YOUR TASK: Substitute "Image dimensions" for every occurrence of "Image resolution" in the lines below, and leave everything else unchanged.

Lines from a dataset
┄┄┄┄┄┄┄┄┄┄
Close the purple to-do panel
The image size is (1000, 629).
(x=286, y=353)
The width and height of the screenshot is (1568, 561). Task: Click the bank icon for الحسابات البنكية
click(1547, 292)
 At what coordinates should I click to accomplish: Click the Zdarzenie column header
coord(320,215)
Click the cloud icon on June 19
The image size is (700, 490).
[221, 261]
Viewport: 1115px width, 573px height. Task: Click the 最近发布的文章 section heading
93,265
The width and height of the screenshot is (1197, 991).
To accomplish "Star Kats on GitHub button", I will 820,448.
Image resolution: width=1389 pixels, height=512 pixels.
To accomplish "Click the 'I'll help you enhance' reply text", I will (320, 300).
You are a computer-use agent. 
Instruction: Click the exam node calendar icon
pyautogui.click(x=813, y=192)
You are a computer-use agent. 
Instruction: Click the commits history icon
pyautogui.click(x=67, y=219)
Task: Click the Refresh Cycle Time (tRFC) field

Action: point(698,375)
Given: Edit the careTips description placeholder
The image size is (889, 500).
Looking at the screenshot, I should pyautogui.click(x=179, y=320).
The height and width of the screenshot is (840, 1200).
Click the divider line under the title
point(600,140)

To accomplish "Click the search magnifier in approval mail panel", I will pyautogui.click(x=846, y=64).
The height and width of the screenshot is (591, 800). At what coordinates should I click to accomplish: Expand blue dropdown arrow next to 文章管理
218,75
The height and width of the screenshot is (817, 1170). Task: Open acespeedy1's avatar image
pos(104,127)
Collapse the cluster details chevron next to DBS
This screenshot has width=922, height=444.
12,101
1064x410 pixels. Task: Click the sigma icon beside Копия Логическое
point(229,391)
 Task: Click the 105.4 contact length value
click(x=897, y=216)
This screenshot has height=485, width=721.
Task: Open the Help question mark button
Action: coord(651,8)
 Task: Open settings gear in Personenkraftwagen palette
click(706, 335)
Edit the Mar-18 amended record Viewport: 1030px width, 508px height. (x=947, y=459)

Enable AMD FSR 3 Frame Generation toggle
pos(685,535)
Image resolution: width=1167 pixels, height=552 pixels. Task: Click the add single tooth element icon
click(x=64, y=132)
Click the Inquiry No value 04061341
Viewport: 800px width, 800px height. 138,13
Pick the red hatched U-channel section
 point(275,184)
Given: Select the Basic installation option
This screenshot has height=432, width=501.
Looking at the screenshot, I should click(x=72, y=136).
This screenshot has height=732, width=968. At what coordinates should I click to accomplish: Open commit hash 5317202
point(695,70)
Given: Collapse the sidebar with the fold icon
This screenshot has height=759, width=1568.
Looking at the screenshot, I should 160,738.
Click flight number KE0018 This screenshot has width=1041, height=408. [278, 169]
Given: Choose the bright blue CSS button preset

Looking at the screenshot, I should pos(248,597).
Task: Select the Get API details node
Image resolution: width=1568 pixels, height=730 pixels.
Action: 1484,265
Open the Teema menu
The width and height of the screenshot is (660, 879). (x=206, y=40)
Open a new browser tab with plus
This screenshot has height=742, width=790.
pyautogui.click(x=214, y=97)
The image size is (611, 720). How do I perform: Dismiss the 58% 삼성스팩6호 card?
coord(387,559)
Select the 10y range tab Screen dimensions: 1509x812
┄┄┄┄┄┄┄┄┄┄
FINISHED ANSWER:
Close the purple to-do panel
The image size is (1000, 629).
(x=286, y=353)
The width and height of the screenshot is (1568, 561). Task: Click the bank icon for الحسابات البنكية
click(1547, 292)
 At what coordinates should I click to accomplish: Click the Zdarzenie column header
coord(320,215)
Click the cloud icon on June 19
The image size is (700, 490).
[221, 261]
Viewport: 1115px width, 573px height. Task: Click the 最近发布的文章 section heading
93,265
The width and height of the screenshot is (1197, 991).
To accomplish "Star Kats on GitHub button", I will 820,448.
Image dimensions: width=1389 pixels, height=512 pixels.
To accomplish "Click the 'I'll help you enhance' reply text", I will (320, 300).
You are a computer-use agent. 
Instruction: Click the exam node calendar icon
pyautogui.click(x=813, y=192)
You are a computer-use agent. 
Instruction: Click the commits history icon
pyautogui.click(x=67, y=219)
Task: Click the Refresh Cycle Time (tRFC) field

Action: point(698,375)
Given: Edit the careTips description placeholder
The image size is (889, 500).
Looking at the screenshot, I should pyautogui.click(x=179, y=320).
The height and width of the screenshot is (840, 1200).
Click the divider line under the title
point(600,140)

To accomplish "Click the search magnifier in approval mail panel", I will pyautogui.click(x=846, y=64).
The height and width of the screenshot is (591, 800). At what coordinates should I click to accomplish: Expand blue dropdown arrow next to 文章管理
218,75
The height and width of the screenshot is (817, 1170). Task: Open acespeedy1's avatar image
pos(104,127)
Collapse the cluster details chevron next to DBS
This screenshot has width=922, height=444.
12,101
1064x410 pixels. Task: Click the sigma icon beside Копия Логическое
point(229,391)
 Task: Click the 105.4 contact length value
click(x=897, y=216)
This screenshot has height=485, width=721.
Task: Open the Help question mark button
Action: coord(651,8)
 Task: Open settings gear in Personenkraftwagen palette
click(706, 335)
Edit the Mar-18 amended record Viewport: 1030px width, 508px height. (x=947, y=459)

Enable AMD FSR 3 Frame Generation toggle
pos(685,535)
Image dimensions: width=1167 pixels, height=552 pixels. Task: Click the add single tooth element icon
click(x=64, y=132)
Click the Inquiry No value 04061341
Viewport: 800px width, 800px height. 138,13
Pick the red hatched U-channel section
 point(275,184)
Given: Select the Basic installation option
This screenshot has height=432, width=501.
Looking at the screenshot, I should click(x=72, y=136).
This screenshot has height=732, width=968. At what coordinates should I click to accomplish: Open commit hash 5317202
point(695,70)
Given: Collapse the sidebar with the fold icon
This screenshot has height=759, width=1568.
Looking at the screenshot, I should 160,738.
Click flight number KE0018 This screenshot has width=1041, height=408. [278, 169]
Given: Choose the bright blue CSS button preset

Looking at the screenshot, I should pos(248,597).
Task: Select the Get API details node
Image dimensions: width=1568 pixels, height=730 pixels.
Action: 1484,265
Open the Teema menu
The width and height of the screenshot is (660, 879). (x=206, y=40)
Open a new browser tab with plus
This screenshot has height=742, width=790.
pyautogui.click(x=214, y=97)
The image size is (611, 720). How do I perform: Dismiss the 58% 삼성스팩6호 card?
coord(387,559)
Select the 10y range tab Screen dimensions: 1509x812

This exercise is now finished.